--- Action item ---
Every line from the line containing "Click Explore more dashboards button" through the final line of the data is to be printed exactly; no other line is to appear.

Dataset items:
== Segment start ==

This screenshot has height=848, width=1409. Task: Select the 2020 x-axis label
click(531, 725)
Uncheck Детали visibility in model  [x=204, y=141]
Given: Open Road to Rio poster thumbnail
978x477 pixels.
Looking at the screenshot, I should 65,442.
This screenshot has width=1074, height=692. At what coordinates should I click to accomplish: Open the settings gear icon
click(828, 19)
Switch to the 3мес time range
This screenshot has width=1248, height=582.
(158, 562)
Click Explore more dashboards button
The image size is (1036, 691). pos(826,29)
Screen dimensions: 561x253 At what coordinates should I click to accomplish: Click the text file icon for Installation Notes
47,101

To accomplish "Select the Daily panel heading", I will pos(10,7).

== Segment end ==

--- Solution to this exercise ---
Click Explore more dashboards button
The image size is (1036, 691). pos(826,29)
Screen dimensions: 561x253 At what coordinates should I click to accomplish: Click the text file icon for Installation Notes
47,101

To accomplish "Select the Daily panel heading", I will pos(10,7).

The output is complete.